Major Projects in Computational and Applied Data Science#
A series of sprint-esque, multi-week projects in which 4-7 inter-academic course graduate co-developers develop machine learning applications of environmental datasets, culminating in the ‘product release’ and presentation to hypothetical clients and interest groups.
Hurricane Forecasting with Computer Vision#
Motivation: Given a set of satellite images of a hurricane, predict the hurricane’s evolution.
Proposed Solution: A convolution LSTM and GAN-LSTM were separately trained and tested, both constructed in PyTorch. The former achieved better results in both image prediction (according to a customly developed evaluation metric specific to image pixel similarity) and computational cost.

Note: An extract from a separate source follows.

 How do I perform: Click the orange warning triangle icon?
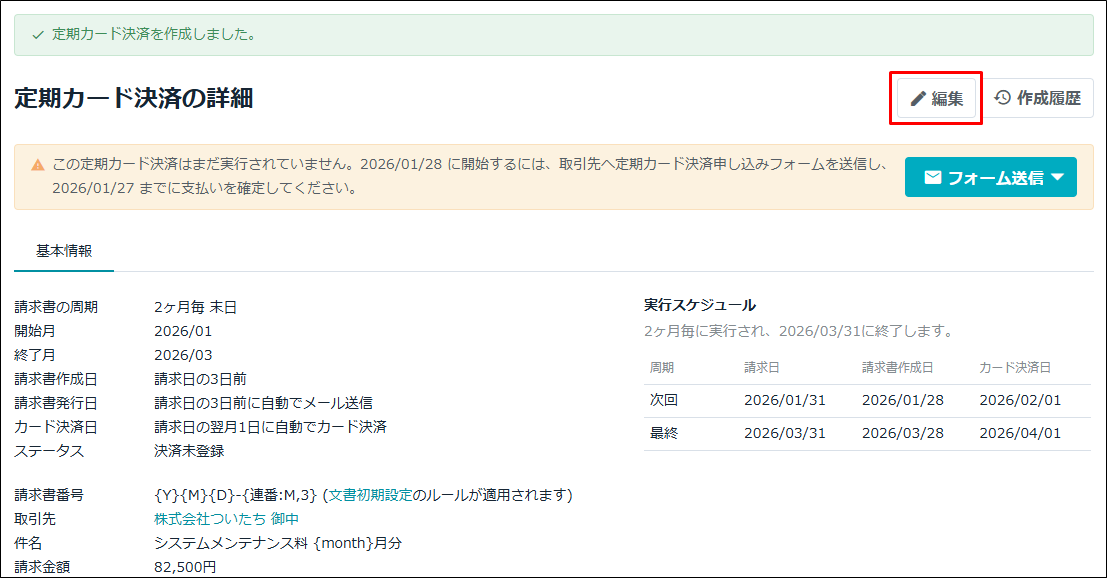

Some results are shown below

Project Roles: Lead developer of image preprocessing workflow, co-developer of convolutional LSTM workflow (architecture optimzation), documentation and code sustainability maintainer, lead presenter.
Wildfire Forecasting and Correction#
Motivation: Using time series of satellite imagery coupled with ground sensor data, develop a neural network to predict the evolution of the wildfire in simulated ‘real-time’.
Proposed Solution: Principal Components Analysis (PCA) addressed issues of compressing and coupling the data, while an ensemble convolutional autoencoder-random forest regressor predicted wildfire image evolution in physical space. A Kalman filter was developed for the latent space of the autoencoder, correcting predictions in real-time. The images below show a comparison of the wildfire sensor ground truths and model predictions.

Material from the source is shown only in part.